→ Records for processing:
◆ ◆ ◆ ◆ ◆

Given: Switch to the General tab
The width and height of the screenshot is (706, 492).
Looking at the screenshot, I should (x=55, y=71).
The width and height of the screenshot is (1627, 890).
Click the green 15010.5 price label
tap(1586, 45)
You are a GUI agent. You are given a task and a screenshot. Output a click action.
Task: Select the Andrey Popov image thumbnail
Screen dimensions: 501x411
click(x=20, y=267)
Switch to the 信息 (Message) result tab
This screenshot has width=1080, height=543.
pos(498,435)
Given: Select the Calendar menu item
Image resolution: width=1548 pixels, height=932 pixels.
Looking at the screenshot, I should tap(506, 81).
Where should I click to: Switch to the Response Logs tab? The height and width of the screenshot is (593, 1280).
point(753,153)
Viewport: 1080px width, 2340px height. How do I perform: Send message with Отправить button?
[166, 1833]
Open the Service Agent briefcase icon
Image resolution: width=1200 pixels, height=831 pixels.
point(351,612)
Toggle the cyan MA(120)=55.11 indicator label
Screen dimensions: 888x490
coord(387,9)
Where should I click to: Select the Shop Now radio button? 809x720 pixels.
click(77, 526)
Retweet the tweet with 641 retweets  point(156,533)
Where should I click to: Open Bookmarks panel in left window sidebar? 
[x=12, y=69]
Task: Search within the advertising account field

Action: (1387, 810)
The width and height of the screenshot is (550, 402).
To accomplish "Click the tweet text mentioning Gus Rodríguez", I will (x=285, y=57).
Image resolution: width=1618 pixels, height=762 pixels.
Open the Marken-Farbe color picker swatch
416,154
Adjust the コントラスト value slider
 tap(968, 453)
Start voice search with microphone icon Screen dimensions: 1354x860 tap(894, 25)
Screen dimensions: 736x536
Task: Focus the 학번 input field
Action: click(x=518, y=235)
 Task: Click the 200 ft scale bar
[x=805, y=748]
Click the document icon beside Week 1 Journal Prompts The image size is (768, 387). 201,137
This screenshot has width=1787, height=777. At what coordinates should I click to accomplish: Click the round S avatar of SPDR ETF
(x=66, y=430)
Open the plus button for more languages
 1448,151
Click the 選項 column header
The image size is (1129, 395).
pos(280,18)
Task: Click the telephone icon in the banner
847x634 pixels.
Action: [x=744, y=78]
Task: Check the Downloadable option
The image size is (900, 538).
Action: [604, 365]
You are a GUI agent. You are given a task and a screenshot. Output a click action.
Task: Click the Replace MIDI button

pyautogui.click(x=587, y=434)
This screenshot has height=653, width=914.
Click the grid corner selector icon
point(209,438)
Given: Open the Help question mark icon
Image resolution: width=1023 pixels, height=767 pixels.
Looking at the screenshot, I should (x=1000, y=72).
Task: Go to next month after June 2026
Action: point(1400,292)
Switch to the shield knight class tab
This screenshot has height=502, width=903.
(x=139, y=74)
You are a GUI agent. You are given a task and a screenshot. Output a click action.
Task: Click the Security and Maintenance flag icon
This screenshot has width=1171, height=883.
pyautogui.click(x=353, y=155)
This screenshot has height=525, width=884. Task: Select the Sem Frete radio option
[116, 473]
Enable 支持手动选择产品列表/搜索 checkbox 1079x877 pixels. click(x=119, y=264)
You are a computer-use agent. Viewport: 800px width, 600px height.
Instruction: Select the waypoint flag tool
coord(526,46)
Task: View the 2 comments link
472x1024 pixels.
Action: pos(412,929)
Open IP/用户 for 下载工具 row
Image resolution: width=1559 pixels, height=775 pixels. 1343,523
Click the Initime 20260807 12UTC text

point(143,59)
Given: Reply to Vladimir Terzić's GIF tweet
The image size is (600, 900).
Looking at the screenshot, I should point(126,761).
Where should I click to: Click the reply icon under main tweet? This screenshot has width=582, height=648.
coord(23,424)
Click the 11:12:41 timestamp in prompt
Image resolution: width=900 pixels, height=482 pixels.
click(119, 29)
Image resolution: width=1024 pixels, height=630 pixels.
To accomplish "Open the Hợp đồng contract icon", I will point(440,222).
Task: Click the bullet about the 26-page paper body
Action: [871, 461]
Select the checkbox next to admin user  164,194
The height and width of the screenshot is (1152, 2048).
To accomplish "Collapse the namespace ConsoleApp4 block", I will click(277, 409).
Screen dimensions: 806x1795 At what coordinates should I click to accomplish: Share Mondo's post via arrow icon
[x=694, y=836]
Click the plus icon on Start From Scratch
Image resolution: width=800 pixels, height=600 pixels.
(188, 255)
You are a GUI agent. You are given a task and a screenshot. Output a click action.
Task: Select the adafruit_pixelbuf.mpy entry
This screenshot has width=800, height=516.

◆ ◆ ◆ ◆ ◆

→ Work instructions: Show every line in the entries above that contains the string "checkbox".

→ Output of the exercise:
Enable 支持手动选择产品列表/搜索 checkbox 1079x877 pixels. click(x=119, y=264)
Select the checkbox next to admin user  164,194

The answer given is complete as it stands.